==== Reading text

Why sorbolene only partly helps
Sorbolene works by sitting on the skin surface and slowing the evaporation of water. For skin that is still producing its own oils normally, this is enough. The lipid layer is intact. The barrier holds. Sorbolene just gives it a hand.
For diabetic skin, the lipid layer is already thinned. Sorbolene adds water, but there is nothing to hold it in. The skin feels softer for an hour or two, then returns to where it was. The cycle repeats every day.
This is not a problem with sorbolene. It is doing exactly what it was designed to do. The problem is that it was designed for a different skin condition.
What actually addresses the oil deficit
Replenishing the oils the skin has stopped producing requires a lipid-based ingredient, not just a humectant that pulls water into the outer layer.
Macadamia oil is unusual among botanical oils because it contains 17-22% palmitoleic acid (omega-7), the same fatty acid that makes up a significant part of the skin's natural sebum. When the sebaceous glands have stopped producing enough of it, macadamia oil can replace it directly.
This is a structural difference from sorbolene and most water-based moisturisers. Rather than adding a layer on top of the skin, it replenishes a component that belongs inside the barrier.

========

**Task requirements**:
- 1) Answer these questions using the text on sorbolene and diabetic skin:
(a) How does sorbolene work on the skin?
(b) For how long does diabetic skin feel softer after sorbolene is applied?
(c) What percentage of palmitoleic acid does macadamia oil contain?
- 2) Retype everything in the text on sorbolene and diabetic skin from "Macadamia oil is" down to "replace it directly.".

==== Provided data

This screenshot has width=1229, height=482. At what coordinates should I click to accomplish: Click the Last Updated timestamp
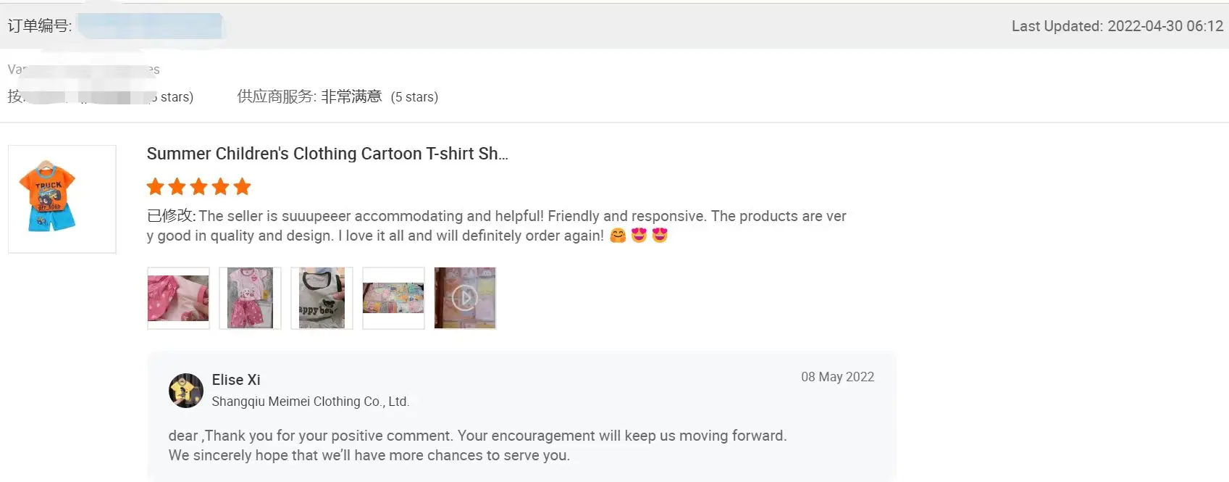[x=1117, y=26]
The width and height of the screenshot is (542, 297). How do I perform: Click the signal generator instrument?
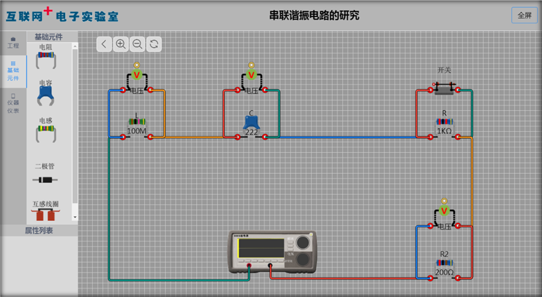pos(273,252)
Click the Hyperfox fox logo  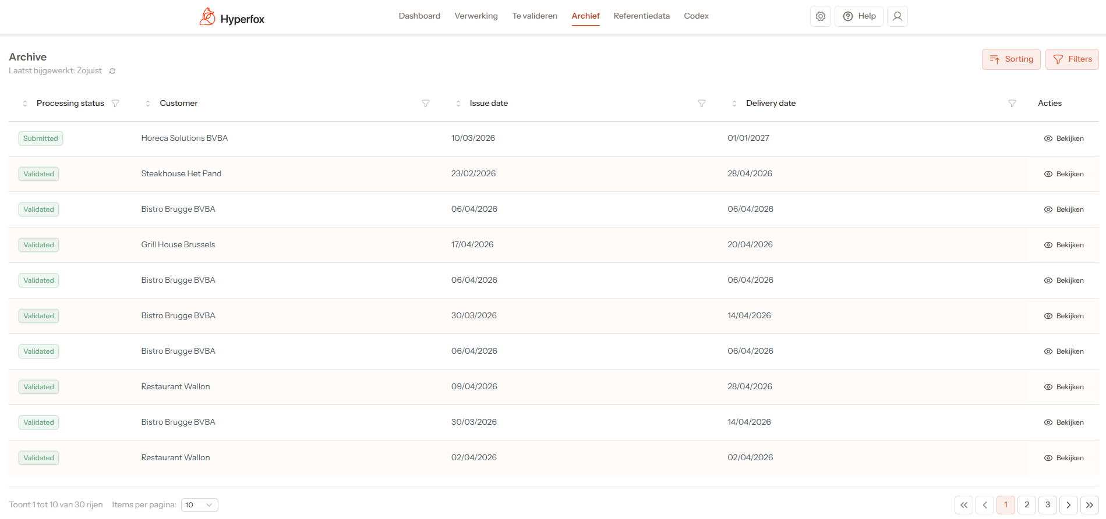click(207, 17)
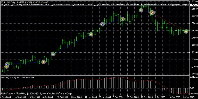Click the yellow close arrow below the first buy marker

[x=6, y=67]
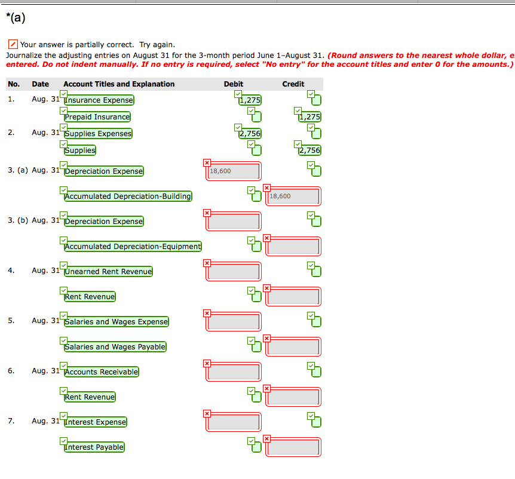This screenshot has width=515, height=479.
Task: Select the Supplies Expenses account title field
Action: (99, 134)
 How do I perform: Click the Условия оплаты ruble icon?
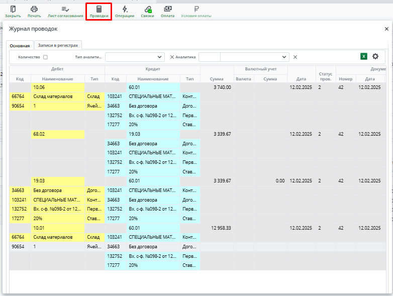(196, 10)
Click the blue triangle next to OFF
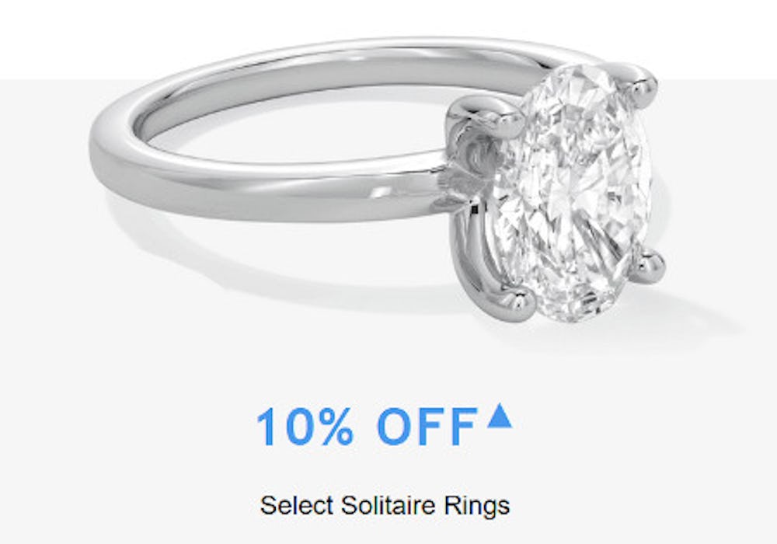 pos(500,416)
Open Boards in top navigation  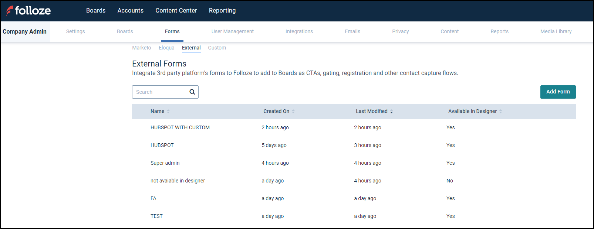point(96,11)
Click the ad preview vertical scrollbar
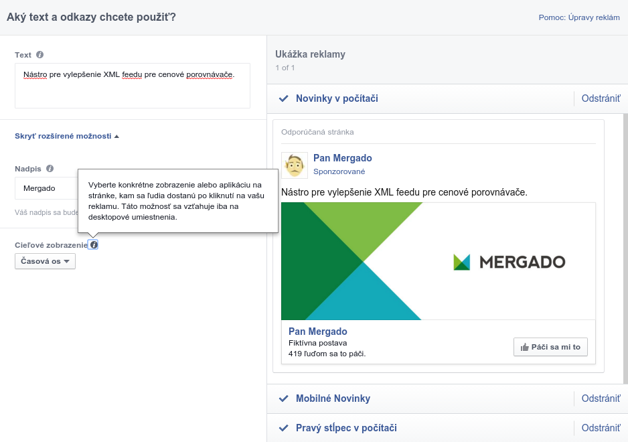 (x=625, y=248)
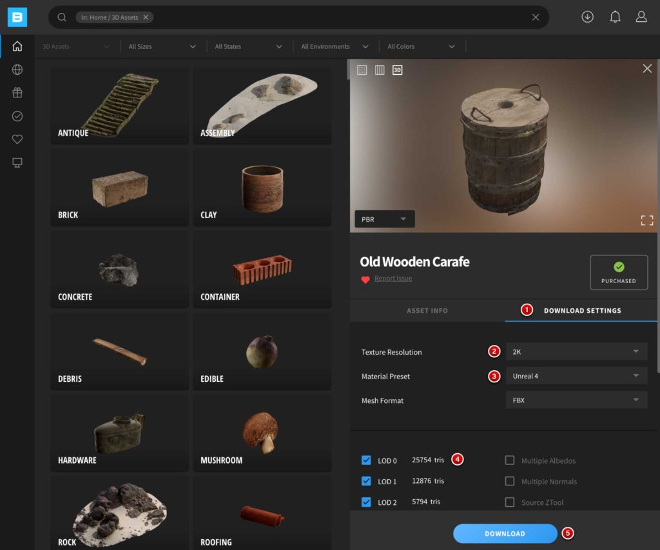Open favorites heart icon in sidebar

point(17,139)
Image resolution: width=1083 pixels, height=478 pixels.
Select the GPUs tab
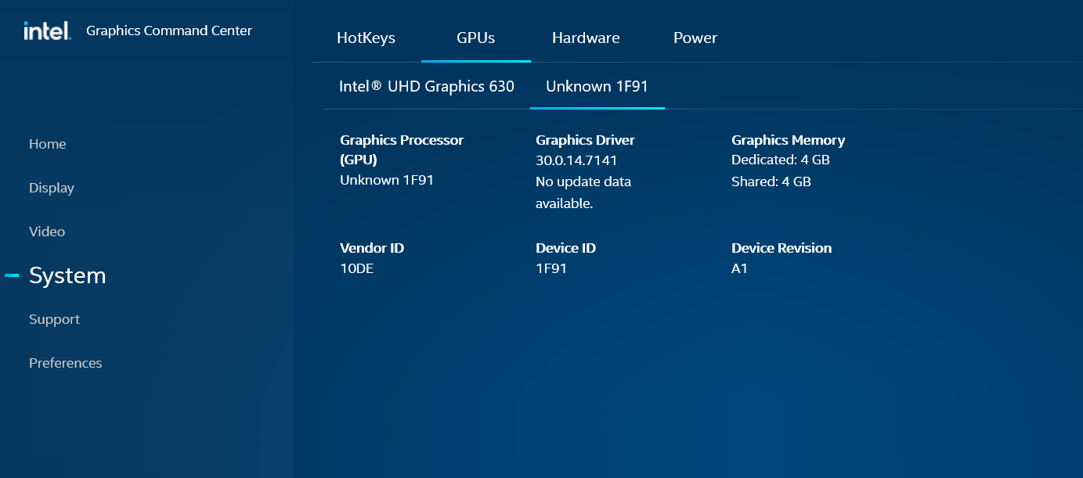[x=475, y=38]
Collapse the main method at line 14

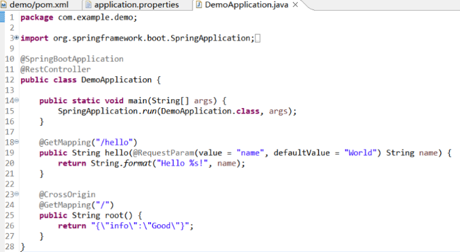pyautogui.click(x=17, y=101)
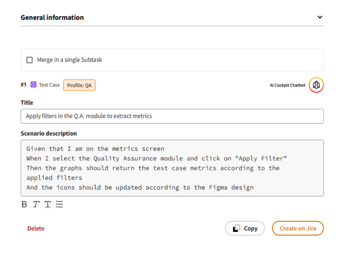Click the copy icon inside Copy button
Screen dimensions: 345x255
236,229
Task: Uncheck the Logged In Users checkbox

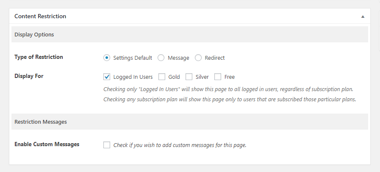Action: (x=107, y=77)
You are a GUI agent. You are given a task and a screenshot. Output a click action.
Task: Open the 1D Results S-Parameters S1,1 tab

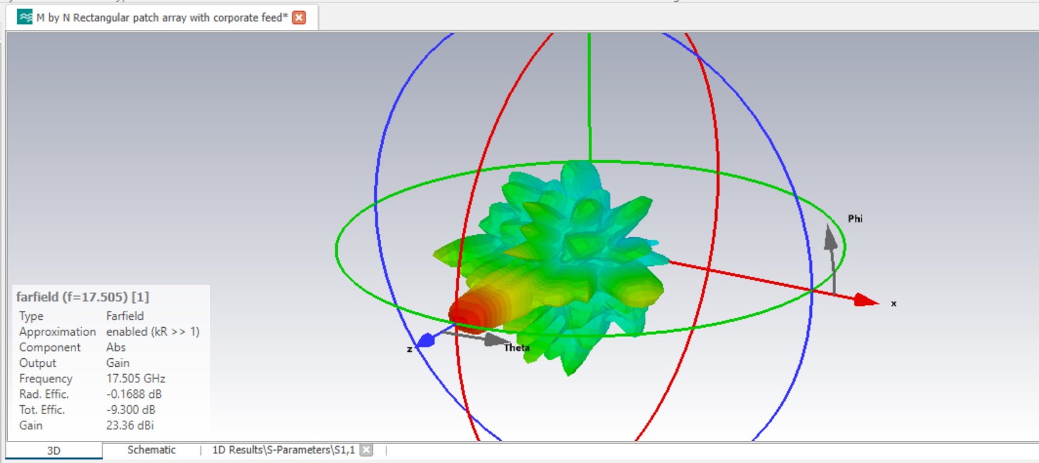coord(284,450)
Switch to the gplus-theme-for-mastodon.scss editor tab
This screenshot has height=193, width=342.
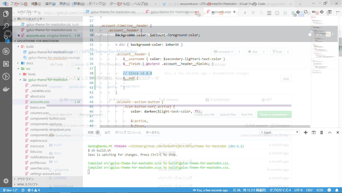[x=173, y=12]
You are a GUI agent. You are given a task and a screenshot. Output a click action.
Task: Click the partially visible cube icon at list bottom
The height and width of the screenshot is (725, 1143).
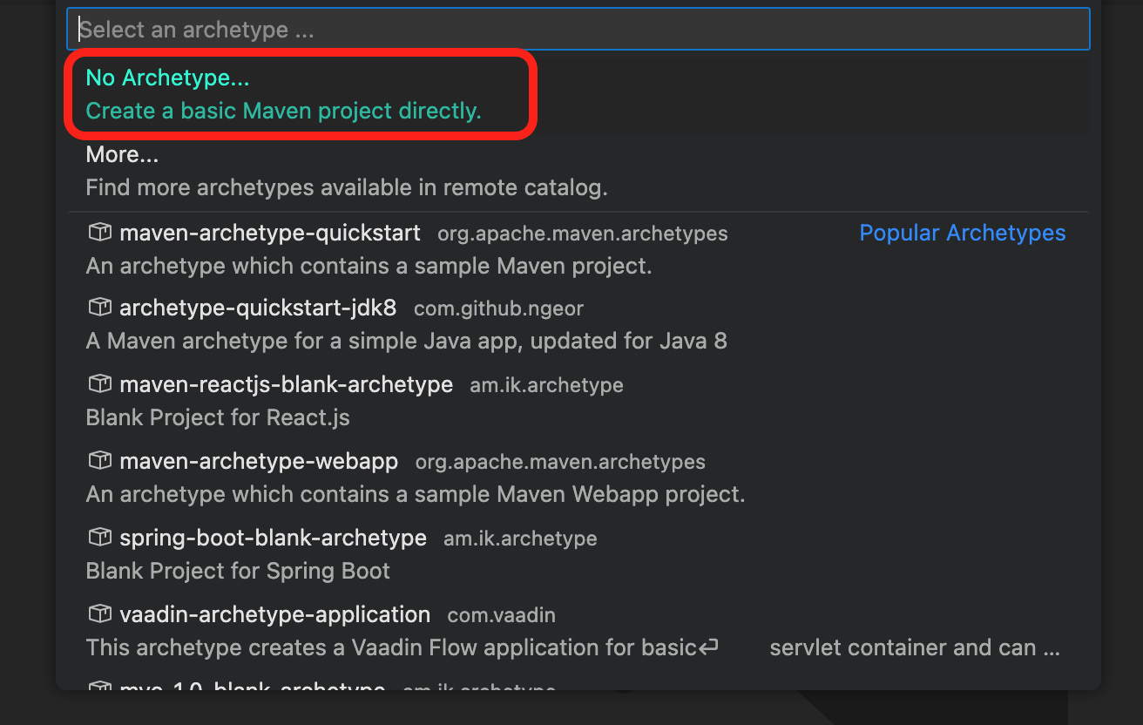[99, 688]
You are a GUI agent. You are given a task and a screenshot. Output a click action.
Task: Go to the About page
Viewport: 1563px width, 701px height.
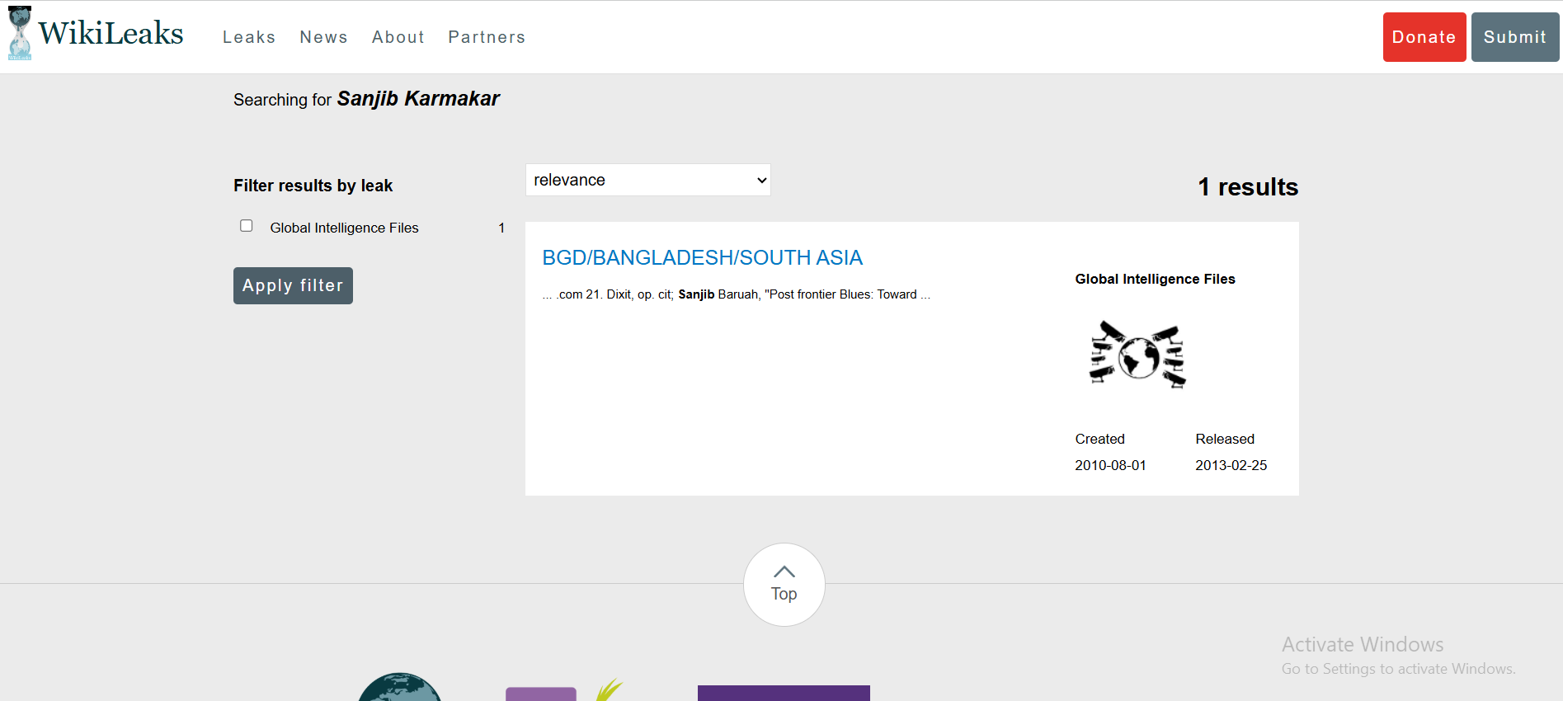(398, 37)
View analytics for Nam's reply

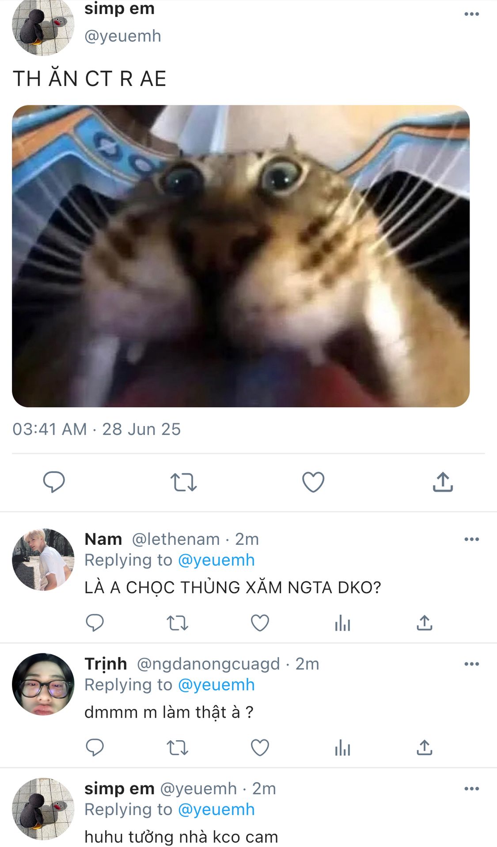(342, 623)
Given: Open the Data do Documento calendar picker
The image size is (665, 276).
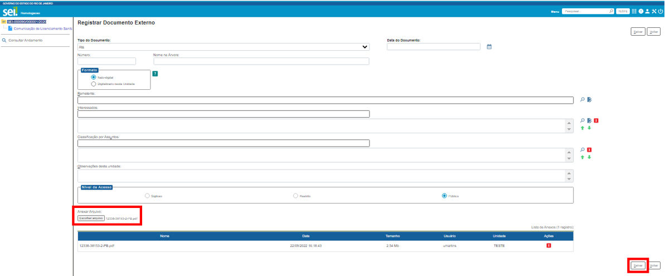Looking at the screenshot, I should point(489,47).
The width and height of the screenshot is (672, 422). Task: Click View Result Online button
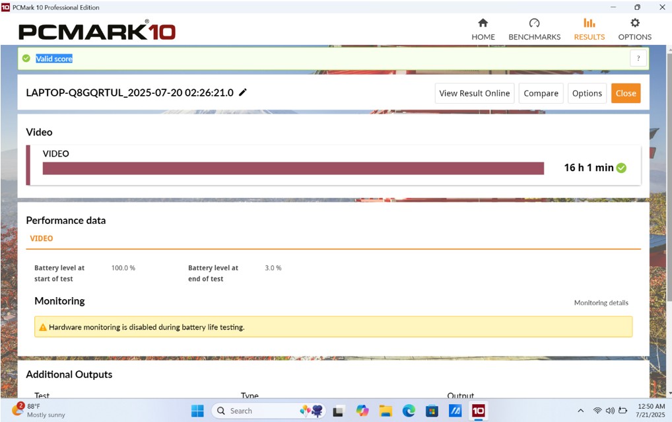tap(474, 93)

========

**Written answers**:
- 1)
(a) It sits on the skin surface and slows the evaporation of water.
(b) For an hour or two.
(c) 17-22%.

- 2)
Macadamia oil is unusual among botanical oils because it contains 17-22% palmitoleic acid (omega-7), the same fatty acid that makes up a significant part of the skin's natural sebum. When the sebaceous glands have stopped producing enough of it, macadamia oil can replace it directly.